Filippo Tommaso Marinetti proferì queste parole nel 1929. Pecchia, senza volerlo, le ha fatte sue ieri sera: “E’ da 6 mesi che vivo in un sommergibile”, cioè in apnea, marinettianamente e futuristicamente “verticale, teso e sospeso”. Pecchia è un futurista, la tensione, l’ansia del futuro (la promozione in A), l’irrequietezza lo stanno pervadendo. E’ invecchiato più lui in pochi mesi che Obama in otto anni alla Casa Bianca.

Ma ne è valsa la pena perché l’allenatore del Verona è emerso nel momento più difficile. Perché, non giriamoci intorno, dopo Vicenza – sconfitta simbolo della crisi – il famoso cerino ce l’aveva in mano lui. In quel momento tanti, più o meno velatamente, di soppiatto o di sottecchi e sussurranti, temevano che l’allenatore, vuoi per inesperienza, vuoi per un carattere (apparentemente) bonario, non avesse più in mano la situazione. Scrivevo in quei giorni: “Ci sono tre partite da giocare, sono tante perché non stai bene, sono tante perché la classifica si è fatta tremendamente corta. Tocca a Pecchia e solo a lui adesso risolvere i problemi, lo deve fare e presto”. Pecchia lo ha fatto raccogliendo 7 punti in un crescendo rossiniano (di rendimento).

L’Entella è stata il risveglio, vigilia da diluvio universale, primo tempo da timorati da Dio, vittoria determinante in un secondo tempo tutto temperamento.
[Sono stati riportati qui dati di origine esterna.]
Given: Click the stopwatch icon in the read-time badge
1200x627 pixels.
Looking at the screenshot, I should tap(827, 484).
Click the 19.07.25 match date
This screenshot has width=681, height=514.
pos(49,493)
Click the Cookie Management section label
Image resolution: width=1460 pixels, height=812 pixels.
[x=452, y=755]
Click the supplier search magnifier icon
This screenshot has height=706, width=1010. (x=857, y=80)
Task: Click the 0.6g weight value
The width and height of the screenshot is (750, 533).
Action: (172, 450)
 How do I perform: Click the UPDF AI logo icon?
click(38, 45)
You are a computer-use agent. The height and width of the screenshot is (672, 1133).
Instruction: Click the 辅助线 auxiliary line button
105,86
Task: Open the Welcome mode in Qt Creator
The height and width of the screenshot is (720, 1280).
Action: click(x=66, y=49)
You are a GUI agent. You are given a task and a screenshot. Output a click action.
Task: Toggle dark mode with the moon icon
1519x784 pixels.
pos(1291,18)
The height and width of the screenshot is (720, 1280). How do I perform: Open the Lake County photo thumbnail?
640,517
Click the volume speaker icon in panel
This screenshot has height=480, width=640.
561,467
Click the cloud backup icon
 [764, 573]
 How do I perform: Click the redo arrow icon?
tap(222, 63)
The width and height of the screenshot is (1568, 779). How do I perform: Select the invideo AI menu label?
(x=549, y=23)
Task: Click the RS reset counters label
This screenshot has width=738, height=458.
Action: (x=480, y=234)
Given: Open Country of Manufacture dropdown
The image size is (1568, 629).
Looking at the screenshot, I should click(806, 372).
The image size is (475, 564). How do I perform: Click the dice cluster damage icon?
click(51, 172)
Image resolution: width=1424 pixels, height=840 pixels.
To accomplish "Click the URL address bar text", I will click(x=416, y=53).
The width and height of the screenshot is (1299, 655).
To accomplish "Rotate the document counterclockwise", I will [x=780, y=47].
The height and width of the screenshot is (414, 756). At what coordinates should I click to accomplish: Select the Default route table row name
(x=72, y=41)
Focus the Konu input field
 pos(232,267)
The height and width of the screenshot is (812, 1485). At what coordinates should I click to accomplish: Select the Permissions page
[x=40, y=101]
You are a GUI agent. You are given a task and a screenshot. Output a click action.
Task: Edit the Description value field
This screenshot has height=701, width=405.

Carpi la svolta, nella situazione tecnica e psicologica più difficile per una squadra ancora in prognosi: in svantaggio per un errore individuale (Nicolas) contro un avversario tosto, falloso e irritante; ma in Emilia si son ritrovati gioco e cifra tecnica. Ma solo tre indizi fanno una prova e mancava la conferma, ieri sera si è avuta vincendo e convincendo: il Verona è guarito. Certo, dovrà essere rafforzato a gennaio (specie nelle seconde linee) e Setti ha detto che la società interverrà, ma quello che più conta è che il Pecchia ferito e discusso ha ritrovato la sua squadra e si è rilegittimato. Certo, vivrà ancora nel “sommergibile” come dice lui, tra i “tesi e sospesi” come diceva Marinetti, ma più fiero, forte e consapevole, ben felice di scambiare altre rughe e capelli grigi per nuove vittorie.